### 節錄文字
GNU extension 的 typeof 有何作用
- typeof 可以回傳變數的型態，因為 macro 中無法給定變數型態，所以在 macro 中 typeof 被大量使用以確保型態正確
增加程式碼範例

解釋以下巨集的原理

觀察題目要求的巨集 container_of 可以發現當中用了另一個巨集 "offset" ，它被定義在 <linux/stddef.h> 中，可以用來計算某一個 struct 結構的成員相較於該結構起始位置的偏移量

#define offsetof(TYPE, MEMBER)  ((size_t)&((TYPE *)0)->MEMBER)

此段程式碼把數值 0 強制轉換成 TYPE 指標類型，拿取該 struct 指定成員後，對此成員取址，最後回傳一個型態為 size_t 的數。

驗證：















#include<stdlib.h>
#define offsetof(TYPE, MEMBER)  ((size_t)&((TYPE *)0)->MEMBER)

struct test{
    int a;
    int b;
    int c;
};

int main(){
    struct test *t;
    size_t size1,size2;
    size1 = offsetof(struct test, b);
    size2 = offsetof(struct test, c);
}

(gdb) p sizeof(*t)
$1 = 12
(gdb) p sizeof(int)
$2 = 4
(gdb) p size1
$3 = 4
(gdb) p size2
$4 = 8
(gdb)

了解巨集 offset 後，我們可以進一步來看題目所要求的巨集 container_of ，它被定義在 <linux/lernel.h> 中，這個巨集的作用是可以得到某個 struct 的起始點，只要我們知道該結構任意一個成員的地址就可以用 containner_of 算出該集夠的起始位置





#define container_of(ptr, type, member)                            \
__extension__({                                                \
    const __typeof__(((type *) 0)->member) *__pmember = (ptr); \
    (type *) ((char *) __pmember - offsetof(type, member));    \
})

此段程式碼前半部先宣告一個型態和 member 相同的指標 __pmember 並取得 member 得所在位址 ptr ，第二部份將 member 所在的位址減去 offset 後即可得到該結構的初始位址

** 驗證：**




















#include<stdlib.h>
#define offsetof(TYPE, MEMBER)  ((size_t)&((TYPE *)0)->MEMBER)
#define container_of(ptr, type, member)                            \
__extension__({                                                \
    const __typeof__(((type *) 0)->member) *__pmember = (ptr); \
    (type *) ((char *) __pmember - offsetof(type, member));    \
})

### 提供資料
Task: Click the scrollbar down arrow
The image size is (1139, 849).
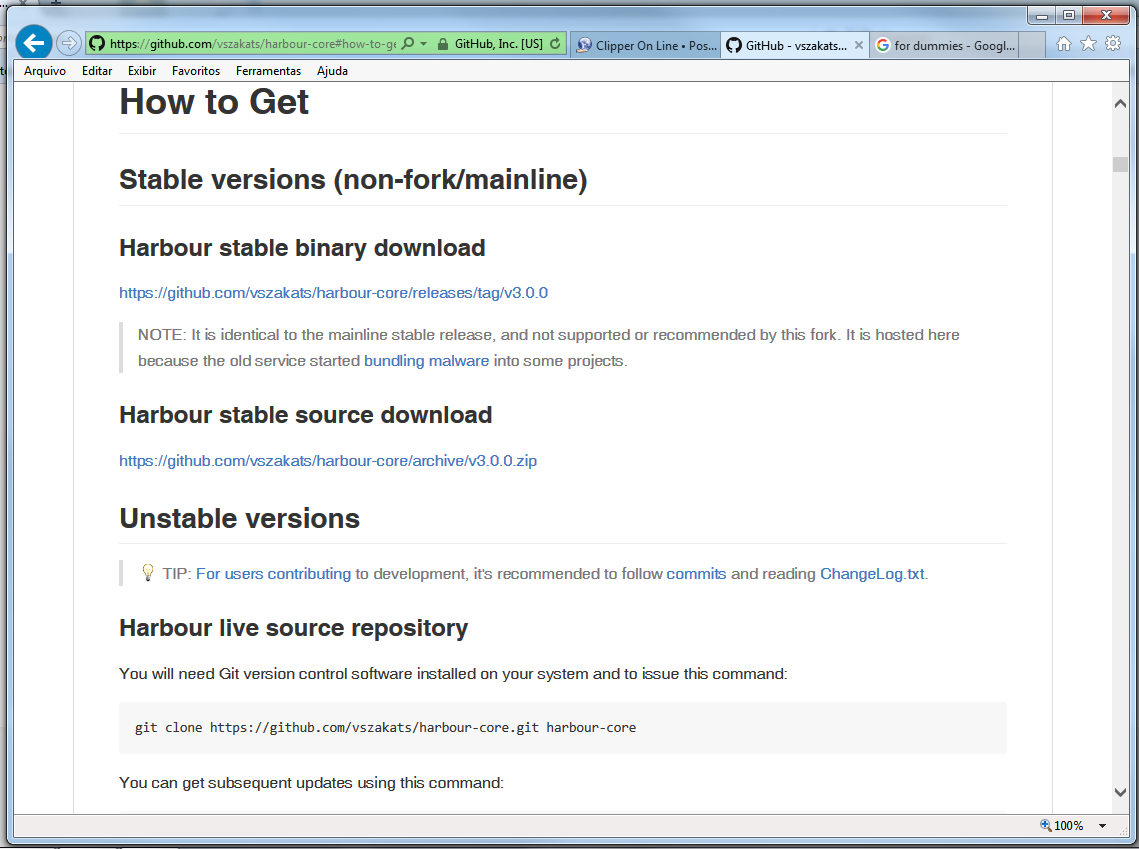Action: [x=1121, y=793]
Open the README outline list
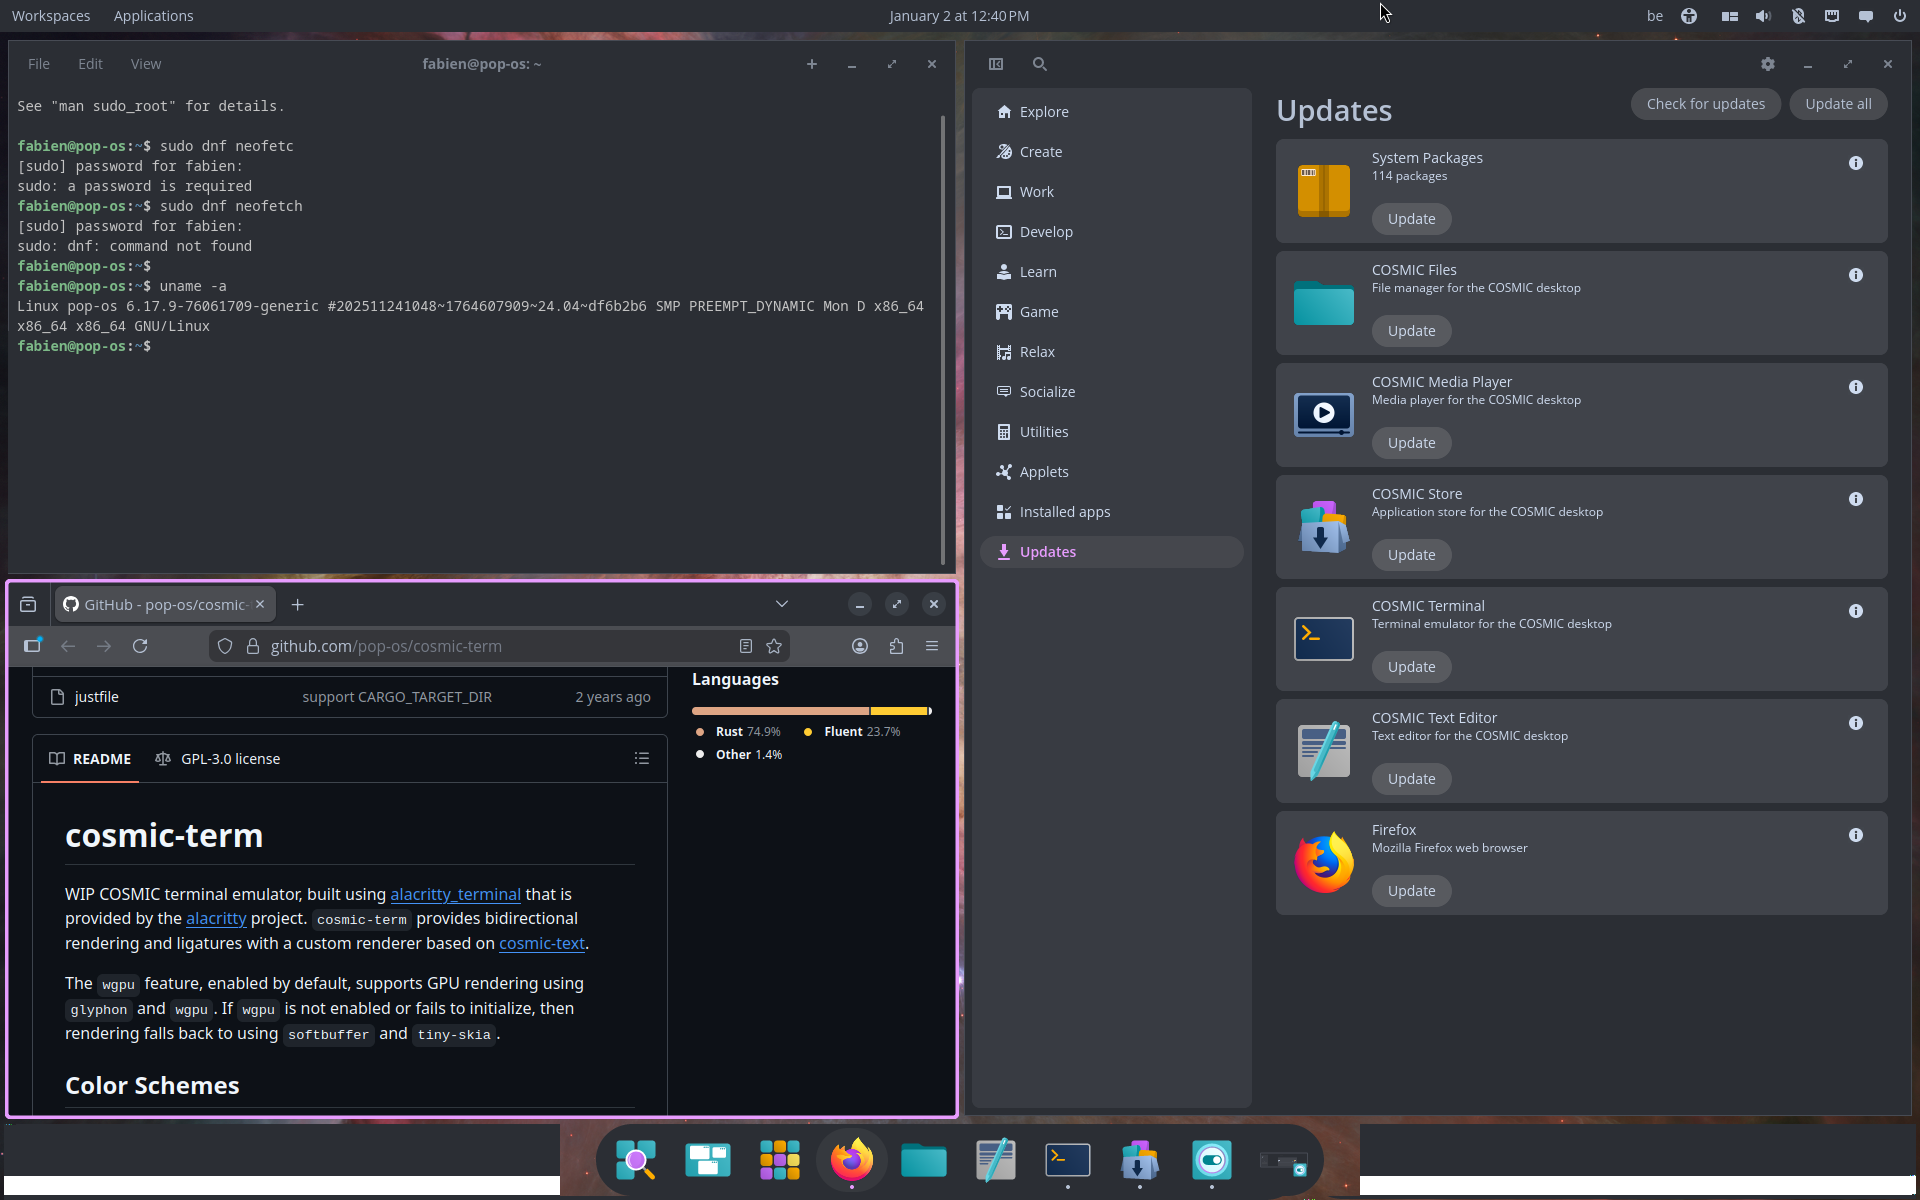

### 題目要求
根據節錄文字，container_of 中用來計算成員偏移量的那個巨集定義在哪個標頭檔中？ 這些資料與節錄文字各自獨立，彼此無關。

### 參考答案
定義在 <linux/stddef.h> 中。